Problem: Transcribe all of the data exactly, leaving nothing out.

Excerpted records:
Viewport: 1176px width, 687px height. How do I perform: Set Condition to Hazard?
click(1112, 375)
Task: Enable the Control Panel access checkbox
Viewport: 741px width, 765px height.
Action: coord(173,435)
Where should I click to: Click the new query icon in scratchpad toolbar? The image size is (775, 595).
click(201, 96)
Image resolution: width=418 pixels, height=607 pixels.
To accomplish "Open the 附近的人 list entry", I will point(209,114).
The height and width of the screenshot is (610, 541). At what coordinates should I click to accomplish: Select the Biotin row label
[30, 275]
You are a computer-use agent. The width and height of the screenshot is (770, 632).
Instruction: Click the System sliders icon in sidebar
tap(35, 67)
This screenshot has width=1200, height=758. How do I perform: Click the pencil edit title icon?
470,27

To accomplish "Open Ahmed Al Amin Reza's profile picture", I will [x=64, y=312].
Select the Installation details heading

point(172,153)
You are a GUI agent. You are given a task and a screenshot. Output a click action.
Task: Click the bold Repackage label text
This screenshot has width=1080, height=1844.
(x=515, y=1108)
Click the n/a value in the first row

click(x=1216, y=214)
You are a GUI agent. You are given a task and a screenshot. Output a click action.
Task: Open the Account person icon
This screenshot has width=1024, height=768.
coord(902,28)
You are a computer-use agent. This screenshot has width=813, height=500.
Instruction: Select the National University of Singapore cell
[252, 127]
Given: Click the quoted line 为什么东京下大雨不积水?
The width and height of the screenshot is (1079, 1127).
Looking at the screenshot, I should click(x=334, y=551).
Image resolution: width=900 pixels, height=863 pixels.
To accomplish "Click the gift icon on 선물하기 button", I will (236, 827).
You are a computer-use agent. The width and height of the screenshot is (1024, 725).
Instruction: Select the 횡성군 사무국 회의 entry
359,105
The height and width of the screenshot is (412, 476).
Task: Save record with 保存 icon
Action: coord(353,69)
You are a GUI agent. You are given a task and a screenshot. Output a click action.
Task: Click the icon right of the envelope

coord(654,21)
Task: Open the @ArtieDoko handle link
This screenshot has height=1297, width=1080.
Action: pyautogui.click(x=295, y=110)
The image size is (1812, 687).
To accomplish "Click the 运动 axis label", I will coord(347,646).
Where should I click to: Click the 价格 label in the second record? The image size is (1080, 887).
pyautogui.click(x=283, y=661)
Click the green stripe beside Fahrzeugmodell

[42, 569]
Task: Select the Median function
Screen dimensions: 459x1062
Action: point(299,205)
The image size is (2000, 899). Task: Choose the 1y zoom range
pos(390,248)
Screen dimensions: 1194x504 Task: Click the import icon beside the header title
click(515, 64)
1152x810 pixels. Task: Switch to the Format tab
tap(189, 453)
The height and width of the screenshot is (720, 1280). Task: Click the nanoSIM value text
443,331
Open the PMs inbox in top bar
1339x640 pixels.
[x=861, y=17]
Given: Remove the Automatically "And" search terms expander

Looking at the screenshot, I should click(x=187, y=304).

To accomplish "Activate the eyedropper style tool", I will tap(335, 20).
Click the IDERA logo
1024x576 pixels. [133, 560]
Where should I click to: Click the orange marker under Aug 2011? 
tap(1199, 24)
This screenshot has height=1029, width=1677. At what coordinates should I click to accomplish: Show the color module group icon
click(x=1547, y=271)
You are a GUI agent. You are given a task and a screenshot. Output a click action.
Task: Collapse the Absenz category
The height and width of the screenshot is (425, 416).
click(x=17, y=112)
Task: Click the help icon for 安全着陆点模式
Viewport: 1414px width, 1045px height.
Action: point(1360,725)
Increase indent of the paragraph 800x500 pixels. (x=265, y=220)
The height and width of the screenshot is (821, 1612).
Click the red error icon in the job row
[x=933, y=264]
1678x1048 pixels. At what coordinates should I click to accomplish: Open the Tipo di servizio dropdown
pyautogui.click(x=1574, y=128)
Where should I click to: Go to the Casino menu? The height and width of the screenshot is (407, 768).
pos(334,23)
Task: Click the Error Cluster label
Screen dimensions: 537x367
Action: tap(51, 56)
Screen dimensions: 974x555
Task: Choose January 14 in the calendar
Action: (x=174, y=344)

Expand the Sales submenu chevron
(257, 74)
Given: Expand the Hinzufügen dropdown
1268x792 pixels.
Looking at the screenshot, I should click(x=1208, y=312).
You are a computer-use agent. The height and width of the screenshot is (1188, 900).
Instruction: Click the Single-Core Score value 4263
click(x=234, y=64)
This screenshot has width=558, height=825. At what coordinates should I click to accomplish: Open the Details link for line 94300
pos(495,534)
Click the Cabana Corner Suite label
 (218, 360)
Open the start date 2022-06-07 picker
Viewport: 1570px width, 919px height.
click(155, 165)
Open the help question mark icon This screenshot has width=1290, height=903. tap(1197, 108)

Task response:
Viewport: 1176px width, 687px height. How do I perform: Set Condition to Hazard?
click(1112, 375)
Task: Enable the Control Panel access checkbox
Viewport: 741px width, 765px height.
Action: coord(173,435)
Where should I click to: Click the new query icon in scratchpad toolbar? The image size is (775, 595).
click(201, 96)
Image resolution: width=418 pixels, height=607 pixels.
To accomplish "Open the 附近的人 list entry", I will point(209,114).
The height and width of the screenshot is (610, 541). At what coordinates should I click to accomplish: Select the Biotin row label
[30, 275]
You are a computer-use agent. The width and height of the screenshot is (770, 632).
Instruction: Click the System sliders icon in sidebar
tap(35, 67)
This screenshot has width=1200, height=758. How do I perform: Click the pencil edit title icon?
470,27

To accomplish "Open Ahmed Al Amin Reza's profile picture", I will [x=64, y=312].
Select the Installation details heading

point(172,153)
You are a GUI agent. You are given a task and a screenshot. Output a click action.
Task: Click the bold Repackage label text
This screenshot has width=1080, height=1844.
(x=515, y=1108)
Click the n/a value in the first row

click(x=1216, y=214)
You are a GUI agent. You are given a task and a screenshot. Output a click action.
Task: Open the Account person icon
This screenshot has width=1024, height=768.
coord(902,28)
You are a computer-use agent. This screenshot has width=813, height=500.
Instruction: Select the National University of Singapore cell
[252, 127]
Given: Click the quoted line 为什么东京下大雨不积水?
The width and height of the screenshot is (1079, 1127).
Looking at the screenshot, I should click(x=334, y=551).
Image resolution: width=900 pixels, height=863 pixels.
To accomplish "Click the gift icon on 선물하기 button", I will (236, 827).
You are a computer-use agent. The width and height of the screenshot is (1024, 725).
Instruction: Select the 횡성군 사무국 회의 entry
359,105
The height and width of the screenshot is (412, 476).
Task: Save record with 保存 icon
Action: coord(353,69)
You are a GUI agent. You are given a task and a screenshot. Output a click action.
Task: Click the icon right of the envelope

coord(654,21)
Task: Open the @ArtieDoko handle link
This screenshot has height=1297, width=1080.
Action: pyautogui.click(x=295, y=110)
The image size is (1812, 687).
To accomplish "Click the 运动 axis label", I will coord(347,646).
Where should I click to: Click the 价格 label in the second record? The image size is (1080, 887).
pyautogui.click(x=283, y=661)
Click the green stripe beside Fahrzeugmodell

[42, 569]
Task: Select the Median function
Screen dimensions: 459x1062
Action: point(299,205)
The image size is (2000, 899). Task: Choose the 1y zoom range
pos(390,248)
Screen dimensions: 1194x504 Task: Click the import icon beside the header title
click(515, 64)
1152x810 pixels. Task: Switch to the Format tab
tap(189, 453)
The height and width of the screenshot is (720, 1280). Task: Click the nanoSIM value text
443,331
Open the PMs inbox in top bar
1339x640 pixels.
[x=861, y=17]
Given: Remove the Automatically "And" search terms expander

Looking at the screenshot, I should click(x=187, y=304).

To accomplish "Activate the eyedropper style tool", I will tap(335, 20).
Click the IDERA logo
1024x576 pixels. [133, 560]
Where should I click to: Click the orange marker under Aug 2011? 
tap(1199, 24)
This screenshot has height=1029, width=1677. At what coordinates should I click to accomplish: Show the color module group icon
click(x=1547, y=271)
You are a GUI agent. You are given a task and a screenshot. Output a click action.
Task: Collapse the Absenz category
The height and width of the screenshot is (425, 416).
click(x=17, y=112)
Task: Click the help icon for 安全着陆点模式
Viewport: 1414px width, 1045px height.
Action: point(1360,725)
Increase indent of the paragraph 800x500 pixels. (x=265, y=220)
The height and width of the screenshot is (821, 1612).
Click the red error icon in the job row
[x=933, y=264]
1678x1048 pixels. At what coordinates should I click to accomplish: Open the Tipo di servizio dropdown
pyautogui.click(x=1574, y=128)
Where should I click to: Go to the Casino menu? The height and width of the screenshot is (407, 768).
pos(334,23)
Task: Click the Error Cluster label
Screen dimensions: 537x367
Action: tap(51, 56)
Screen dimensions: 974x555
Task: Choose January 14 in the calendar
Action: (x=174, y=344)

Expand the Sales submenu chevron
(257, 74)
Given: Expand the Hinzufügen dropdown
1268x792 pixels.
Looking at the screenshot, I should click(x=1208, y=312).
You are a computer-use agent. The height and width of the screenshot is (1188, 900).
Instruction: Click the Single-Core Score value 4263
click(x=234, y=64)
This screenshot has width=558, height=825. At what coordinates should I click to accomplish: Open the Details link for line 94300
pos(495,534)
Click the Cabana Corner Suite label
 (218, 360)
Open the start date 2022-06-07 picker
Viewport: 1570px width, 919px height.
click(155, 165)
Open the help question mark icon This screenshot has width=1290, height=903. tap(1197, 108)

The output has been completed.